** What to produce **
Lay out the entry lines starting at the line that contains "Where should I click to: Clear" and ending at the line that contains "[x=308, y=462]" as a Markdown table with the columns Row and Entry line. Leave out blank lines.

** Data **
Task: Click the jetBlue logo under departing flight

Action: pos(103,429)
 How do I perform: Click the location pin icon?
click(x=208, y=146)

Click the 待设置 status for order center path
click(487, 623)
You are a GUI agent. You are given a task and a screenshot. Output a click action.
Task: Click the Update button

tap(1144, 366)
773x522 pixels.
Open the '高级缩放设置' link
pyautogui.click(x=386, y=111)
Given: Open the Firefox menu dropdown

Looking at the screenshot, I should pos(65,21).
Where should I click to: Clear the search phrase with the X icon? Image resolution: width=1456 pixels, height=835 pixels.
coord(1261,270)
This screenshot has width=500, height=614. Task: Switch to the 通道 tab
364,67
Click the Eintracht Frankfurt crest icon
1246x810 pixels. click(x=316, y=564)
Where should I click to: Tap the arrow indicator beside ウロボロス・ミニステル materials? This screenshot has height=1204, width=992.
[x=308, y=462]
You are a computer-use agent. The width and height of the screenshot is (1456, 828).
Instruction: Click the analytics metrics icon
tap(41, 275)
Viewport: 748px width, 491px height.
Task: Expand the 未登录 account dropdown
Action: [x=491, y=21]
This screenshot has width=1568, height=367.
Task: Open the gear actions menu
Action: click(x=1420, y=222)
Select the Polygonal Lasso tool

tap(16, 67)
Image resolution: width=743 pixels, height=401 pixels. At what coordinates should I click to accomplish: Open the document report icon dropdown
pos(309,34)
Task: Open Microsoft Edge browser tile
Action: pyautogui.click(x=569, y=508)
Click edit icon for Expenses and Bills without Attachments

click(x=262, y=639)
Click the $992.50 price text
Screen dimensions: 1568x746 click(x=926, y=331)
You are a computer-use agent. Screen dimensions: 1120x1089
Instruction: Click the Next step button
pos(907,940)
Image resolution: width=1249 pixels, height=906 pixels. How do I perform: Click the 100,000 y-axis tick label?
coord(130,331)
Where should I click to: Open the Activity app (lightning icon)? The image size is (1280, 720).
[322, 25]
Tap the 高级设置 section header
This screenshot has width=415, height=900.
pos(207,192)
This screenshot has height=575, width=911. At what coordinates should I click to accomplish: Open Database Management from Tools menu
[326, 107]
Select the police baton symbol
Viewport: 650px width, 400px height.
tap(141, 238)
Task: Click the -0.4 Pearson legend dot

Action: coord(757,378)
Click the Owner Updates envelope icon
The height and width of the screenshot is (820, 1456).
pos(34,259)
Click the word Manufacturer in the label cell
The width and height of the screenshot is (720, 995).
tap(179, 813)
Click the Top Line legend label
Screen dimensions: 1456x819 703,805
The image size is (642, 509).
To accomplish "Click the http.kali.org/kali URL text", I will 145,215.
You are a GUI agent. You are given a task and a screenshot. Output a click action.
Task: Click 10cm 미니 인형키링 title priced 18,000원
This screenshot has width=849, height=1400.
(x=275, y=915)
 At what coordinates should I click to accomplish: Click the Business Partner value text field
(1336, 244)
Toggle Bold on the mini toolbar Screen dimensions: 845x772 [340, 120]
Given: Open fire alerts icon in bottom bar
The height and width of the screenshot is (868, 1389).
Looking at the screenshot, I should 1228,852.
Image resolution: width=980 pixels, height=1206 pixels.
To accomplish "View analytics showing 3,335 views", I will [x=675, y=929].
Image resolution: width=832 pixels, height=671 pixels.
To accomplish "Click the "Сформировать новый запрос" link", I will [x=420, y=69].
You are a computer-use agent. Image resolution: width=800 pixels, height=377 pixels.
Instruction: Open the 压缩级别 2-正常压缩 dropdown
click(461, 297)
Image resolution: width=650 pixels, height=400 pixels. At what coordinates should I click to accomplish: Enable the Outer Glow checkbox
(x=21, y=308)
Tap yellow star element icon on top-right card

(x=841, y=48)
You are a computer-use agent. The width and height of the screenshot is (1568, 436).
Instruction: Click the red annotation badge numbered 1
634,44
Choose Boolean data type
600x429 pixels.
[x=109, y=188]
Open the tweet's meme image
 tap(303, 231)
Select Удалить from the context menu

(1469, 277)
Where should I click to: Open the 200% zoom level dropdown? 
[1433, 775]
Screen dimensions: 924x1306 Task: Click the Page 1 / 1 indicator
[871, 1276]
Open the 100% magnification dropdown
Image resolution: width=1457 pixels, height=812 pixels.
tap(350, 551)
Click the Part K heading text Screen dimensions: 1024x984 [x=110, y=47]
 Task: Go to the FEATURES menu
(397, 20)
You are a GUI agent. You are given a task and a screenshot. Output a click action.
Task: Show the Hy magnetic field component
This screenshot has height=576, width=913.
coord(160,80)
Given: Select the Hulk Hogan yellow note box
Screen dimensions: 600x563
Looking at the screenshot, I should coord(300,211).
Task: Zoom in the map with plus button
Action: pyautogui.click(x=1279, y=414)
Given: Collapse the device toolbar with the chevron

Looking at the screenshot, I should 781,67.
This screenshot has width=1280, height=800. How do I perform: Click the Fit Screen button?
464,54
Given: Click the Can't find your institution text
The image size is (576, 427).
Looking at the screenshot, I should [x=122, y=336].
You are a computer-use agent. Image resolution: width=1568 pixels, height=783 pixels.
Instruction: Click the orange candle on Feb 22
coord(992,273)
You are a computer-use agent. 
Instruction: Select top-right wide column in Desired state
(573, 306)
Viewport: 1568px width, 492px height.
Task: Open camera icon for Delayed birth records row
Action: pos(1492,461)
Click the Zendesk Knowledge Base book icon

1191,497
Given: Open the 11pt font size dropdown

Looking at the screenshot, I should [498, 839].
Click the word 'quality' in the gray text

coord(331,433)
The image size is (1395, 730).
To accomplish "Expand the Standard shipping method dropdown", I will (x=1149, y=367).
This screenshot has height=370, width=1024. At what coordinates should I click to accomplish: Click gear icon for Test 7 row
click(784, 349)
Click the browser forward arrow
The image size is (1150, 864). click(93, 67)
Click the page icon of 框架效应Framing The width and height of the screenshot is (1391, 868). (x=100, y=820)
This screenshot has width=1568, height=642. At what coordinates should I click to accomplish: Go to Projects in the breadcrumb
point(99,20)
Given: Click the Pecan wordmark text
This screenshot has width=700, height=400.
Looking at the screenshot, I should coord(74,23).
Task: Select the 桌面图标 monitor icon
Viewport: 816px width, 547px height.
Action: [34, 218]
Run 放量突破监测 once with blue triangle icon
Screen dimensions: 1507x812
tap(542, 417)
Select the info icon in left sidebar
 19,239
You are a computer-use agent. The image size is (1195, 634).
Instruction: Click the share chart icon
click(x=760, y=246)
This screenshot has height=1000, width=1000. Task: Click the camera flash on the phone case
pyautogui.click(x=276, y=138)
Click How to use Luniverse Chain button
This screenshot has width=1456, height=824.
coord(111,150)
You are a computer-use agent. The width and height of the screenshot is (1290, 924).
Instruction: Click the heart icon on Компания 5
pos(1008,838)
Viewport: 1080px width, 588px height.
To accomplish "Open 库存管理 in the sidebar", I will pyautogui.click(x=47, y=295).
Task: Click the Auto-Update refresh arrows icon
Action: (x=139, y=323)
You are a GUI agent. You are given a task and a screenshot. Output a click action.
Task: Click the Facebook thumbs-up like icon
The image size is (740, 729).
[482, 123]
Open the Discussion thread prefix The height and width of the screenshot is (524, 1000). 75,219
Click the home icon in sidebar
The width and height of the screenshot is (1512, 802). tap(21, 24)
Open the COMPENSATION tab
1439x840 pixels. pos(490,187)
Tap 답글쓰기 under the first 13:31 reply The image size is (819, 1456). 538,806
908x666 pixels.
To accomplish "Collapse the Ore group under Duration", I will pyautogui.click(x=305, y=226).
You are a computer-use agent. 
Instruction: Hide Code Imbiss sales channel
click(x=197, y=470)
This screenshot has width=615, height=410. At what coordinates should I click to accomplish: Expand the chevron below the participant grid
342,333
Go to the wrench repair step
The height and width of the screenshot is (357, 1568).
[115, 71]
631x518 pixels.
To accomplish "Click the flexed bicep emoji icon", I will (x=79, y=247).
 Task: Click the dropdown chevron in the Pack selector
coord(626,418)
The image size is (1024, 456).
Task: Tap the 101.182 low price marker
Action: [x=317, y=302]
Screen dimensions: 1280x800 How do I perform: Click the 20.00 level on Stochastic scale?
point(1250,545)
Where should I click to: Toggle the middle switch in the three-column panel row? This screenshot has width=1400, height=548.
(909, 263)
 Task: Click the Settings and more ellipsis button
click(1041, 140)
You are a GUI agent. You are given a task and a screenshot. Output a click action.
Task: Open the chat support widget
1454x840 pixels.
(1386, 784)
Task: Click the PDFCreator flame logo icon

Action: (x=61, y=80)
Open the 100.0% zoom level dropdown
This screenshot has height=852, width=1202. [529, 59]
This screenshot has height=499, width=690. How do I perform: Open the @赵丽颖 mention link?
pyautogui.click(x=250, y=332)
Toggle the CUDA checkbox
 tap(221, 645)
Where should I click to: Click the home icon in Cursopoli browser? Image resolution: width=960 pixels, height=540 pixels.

** Result of this task **
| Row | Entry line |
|---|---|
| 1 | Where should I click to: Clear the search phrase with the X icon? Image resolution: width=1456 pixels, height=835 pixels. |
| 2 | coord(1261,270) |
| 3 | This screenshot has width=500, height=614. Task: Switch to the 通道 tab |
| 4 | 364,67 |
| 5 | Click the Eintracht Frankfurt crest icon |
| 6 | 1246x810 pixels. click(x=316, y=564) |
| 7 | Where should I click to: Tap the arrow indicator beside ウロボロス・ミニステル materials? This screenshot has height=1204, width=992. |
| 8 | [x=308, y=462] |